Way past bedtime, no hush, no sanction
could still the saw of her seconds
till he'd carry her down
and fiddle a jig, let her flit about
the parlour like a moth.
She
told me this just once
--and I knew not to ask again--
when I walked in on her weeping
with the kitchen radio, discovered
first, finally, that exceptions were made
by Arthur, the wielder, staunch wearer
of collars, who peered from his stern,
silver frame on our mantel
with eyes that could swivel three-sixty.
Who would never miss a trick.
Who would never take a penny.
Who would, quite simply, turn in his grave.
Later,
the evidence against Arthur mounted:
Exhibit B, trespassed from her bottom drawer,
same swivel eyes, dazzled, almost, as he stoops
to take her tiny hand in his.
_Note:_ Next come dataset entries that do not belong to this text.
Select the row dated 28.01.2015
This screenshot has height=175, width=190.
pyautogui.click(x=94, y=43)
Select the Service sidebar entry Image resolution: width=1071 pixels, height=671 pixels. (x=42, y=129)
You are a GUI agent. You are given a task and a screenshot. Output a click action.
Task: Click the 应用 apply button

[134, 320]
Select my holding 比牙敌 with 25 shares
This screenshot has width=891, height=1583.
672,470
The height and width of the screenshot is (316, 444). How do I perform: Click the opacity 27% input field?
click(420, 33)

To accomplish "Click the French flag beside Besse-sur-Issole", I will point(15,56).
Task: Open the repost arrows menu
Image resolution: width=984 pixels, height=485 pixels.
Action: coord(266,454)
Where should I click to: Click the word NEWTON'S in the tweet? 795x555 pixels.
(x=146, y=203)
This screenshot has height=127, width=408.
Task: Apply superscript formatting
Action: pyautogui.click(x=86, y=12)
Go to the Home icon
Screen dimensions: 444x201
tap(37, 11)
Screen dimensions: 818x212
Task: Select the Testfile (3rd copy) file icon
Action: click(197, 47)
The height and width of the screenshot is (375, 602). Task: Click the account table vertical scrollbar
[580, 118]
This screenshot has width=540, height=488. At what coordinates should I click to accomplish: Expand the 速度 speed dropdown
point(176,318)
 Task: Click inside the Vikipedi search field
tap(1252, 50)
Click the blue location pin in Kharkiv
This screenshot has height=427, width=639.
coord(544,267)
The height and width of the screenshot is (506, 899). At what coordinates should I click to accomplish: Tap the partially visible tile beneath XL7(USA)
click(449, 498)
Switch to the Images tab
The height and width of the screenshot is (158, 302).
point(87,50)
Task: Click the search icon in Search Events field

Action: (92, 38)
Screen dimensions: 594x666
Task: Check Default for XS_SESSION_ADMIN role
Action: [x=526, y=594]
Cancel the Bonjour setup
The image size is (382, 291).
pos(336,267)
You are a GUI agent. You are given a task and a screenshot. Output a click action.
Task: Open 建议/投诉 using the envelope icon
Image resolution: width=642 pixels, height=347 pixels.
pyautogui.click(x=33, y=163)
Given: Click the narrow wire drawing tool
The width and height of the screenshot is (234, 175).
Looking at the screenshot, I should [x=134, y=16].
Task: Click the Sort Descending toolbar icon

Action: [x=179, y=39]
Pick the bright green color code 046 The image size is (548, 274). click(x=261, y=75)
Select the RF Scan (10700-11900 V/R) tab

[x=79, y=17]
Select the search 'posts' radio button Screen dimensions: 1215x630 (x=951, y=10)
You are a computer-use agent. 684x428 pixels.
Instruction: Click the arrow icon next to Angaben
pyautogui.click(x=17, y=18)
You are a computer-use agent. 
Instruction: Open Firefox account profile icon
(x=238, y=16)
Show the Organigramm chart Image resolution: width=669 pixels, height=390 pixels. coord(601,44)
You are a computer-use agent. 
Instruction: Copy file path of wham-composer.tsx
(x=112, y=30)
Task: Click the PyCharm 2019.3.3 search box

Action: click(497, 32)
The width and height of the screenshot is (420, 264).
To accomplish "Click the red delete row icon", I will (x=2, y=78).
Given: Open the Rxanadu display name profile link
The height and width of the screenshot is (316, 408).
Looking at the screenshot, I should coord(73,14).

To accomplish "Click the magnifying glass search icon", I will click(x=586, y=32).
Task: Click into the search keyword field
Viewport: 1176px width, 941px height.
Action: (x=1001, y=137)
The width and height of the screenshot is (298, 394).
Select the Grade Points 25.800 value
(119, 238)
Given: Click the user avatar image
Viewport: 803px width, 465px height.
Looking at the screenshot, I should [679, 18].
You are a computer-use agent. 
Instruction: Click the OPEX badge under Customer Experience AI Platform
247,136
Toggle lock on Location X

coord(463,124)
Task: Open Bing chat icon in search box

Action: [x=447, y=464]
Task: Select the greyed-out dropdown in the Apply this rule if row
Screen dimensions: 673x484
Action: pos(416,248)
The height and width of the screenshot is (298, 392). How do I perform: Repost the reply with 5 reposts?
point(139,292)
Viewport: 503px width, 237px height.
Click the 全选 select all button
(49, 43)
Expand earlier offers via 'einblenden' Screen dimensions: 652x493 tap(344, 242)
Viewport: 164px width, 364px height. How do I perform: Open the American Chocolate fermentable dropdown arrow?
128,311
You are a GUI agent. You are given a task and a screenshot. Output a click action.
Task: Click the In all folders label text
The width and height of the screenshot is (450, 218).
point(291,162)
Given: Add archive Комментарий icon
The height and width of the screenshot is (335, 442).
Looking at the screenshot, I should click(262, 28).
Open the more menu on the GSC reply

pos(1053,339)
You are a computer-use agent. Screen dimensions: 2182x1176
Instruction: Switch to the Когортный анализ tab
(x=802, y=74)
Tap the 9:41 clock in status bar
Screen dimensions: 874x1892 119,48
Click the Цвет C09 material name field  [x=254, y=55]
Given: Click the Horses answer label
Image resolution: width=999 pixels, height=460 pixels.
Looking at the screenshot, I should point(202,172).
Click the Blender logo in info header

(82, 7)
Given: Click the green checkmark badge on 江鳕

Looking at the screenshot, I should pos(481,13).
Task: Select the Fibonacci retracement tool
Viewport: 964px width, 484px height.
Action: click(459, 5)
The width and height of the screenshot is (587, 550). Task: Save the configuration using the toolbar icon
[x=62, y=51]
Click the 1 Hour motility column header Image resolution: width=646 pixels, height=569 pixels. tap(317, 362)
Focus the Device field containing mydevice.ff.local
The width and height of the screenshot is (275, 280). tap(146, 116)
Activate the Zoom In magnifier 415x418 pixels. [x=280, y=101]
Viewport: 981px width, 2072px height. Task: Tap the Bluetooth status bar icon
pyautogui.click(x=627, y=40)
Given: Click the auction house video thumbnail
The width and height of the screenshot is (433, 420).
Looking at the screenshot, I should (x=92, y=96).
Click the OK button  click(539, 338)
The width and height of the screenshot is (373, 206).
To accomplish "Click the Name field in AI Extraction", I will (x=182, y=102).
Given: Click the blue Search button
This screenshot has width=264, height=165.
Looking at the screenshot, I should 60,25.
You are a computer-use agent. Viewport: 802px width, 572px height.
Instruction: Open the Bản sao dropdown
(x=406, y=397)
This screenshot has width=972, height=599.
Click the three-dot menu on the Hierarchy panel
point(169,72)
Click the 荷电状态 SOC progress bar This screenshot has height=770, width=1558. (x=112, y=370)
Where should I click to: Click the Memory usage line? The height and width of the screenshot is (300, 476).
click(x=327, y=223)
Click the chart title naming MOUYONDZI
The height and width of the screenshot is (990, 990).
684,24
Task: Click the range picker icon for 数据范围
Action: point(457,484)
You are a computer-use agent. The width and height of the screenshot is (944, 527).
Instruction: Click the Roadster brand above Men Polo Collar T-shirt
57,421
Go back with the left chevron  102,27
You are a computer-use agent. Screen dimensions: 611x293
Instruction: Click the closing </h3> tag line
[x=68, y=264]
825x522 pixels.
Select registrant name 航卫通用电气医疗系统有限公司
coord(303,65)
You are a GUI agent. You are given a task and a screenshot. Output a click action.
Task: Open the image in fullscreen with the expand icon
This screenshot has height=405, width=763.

I asked him straight;
he answered, soft as sepia, speaking only of love
and of moments of mirth.
So
Arthur posed a proper portrait,
his name a knot of cautionary tales.
Nowadays, he troubles me far less
than the violin he left her
it slipped her mind to retrieve
from a repair shop on the quays.
Borrowed
light
Peaked
and hollowed and ancient as the moon
for the forty years I've known his shy bachelor face
he has pedalled his high nellie through our town
at a pace so exquisitely unhurried
as to defy the very laws of locomotion.
They tell me he had a gardening job
and before my time kept pigeons
he would transport in a basket on his handle bars.
But I never so much as saw him prop the bike
to buy a paper and we youngsters all knew
Mattie would neither give you the chase
nor fish for the begbag of bullseyes.
He offered us only his orbit of our days.
Yet he came to mean much more to me
than an old man and his bicycle:
When I could only stand and blink
as my playfields sprouted lawns and cul de sacs,
he'd cycle past with that cap, that coat,
that same trouser clip, fetch me back
down the dusty summer road
on the sheer recognition of a nod,
So slight, so unremarkable, I never noticed.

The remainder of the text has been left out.